*Action item*
Set down, character for character, everything in the records below from the line holding "The width and" down to the line holding "You are a GUI", and no other line.

Segment Start: Task input

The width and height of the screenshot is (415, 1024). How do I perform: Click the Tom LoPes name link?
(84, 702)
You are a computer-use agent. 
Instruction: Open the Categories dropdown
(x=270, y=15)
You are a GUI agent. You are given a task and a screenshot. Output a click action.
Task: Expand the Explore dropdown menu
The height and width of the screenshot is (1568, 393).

Segment End: Task input
Segment Start: Task input

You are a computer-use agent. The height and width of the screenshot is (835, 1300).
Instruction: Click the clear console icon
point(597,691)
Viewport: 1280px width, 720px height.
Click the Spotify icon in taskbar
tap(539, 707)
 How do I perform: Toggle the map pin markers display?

Segment End: Task input

*Solution to this task*
The width and height of the screenshot is (415, 1024). How do I perform: Click the Tom LoPes name link?
(84, 702)
You are a computer-use agent. 
Instruction: Open the Categories dropdown
(x=270, y=15)
You are a GUI agent. You are given a task and a screenshot. Output a click action.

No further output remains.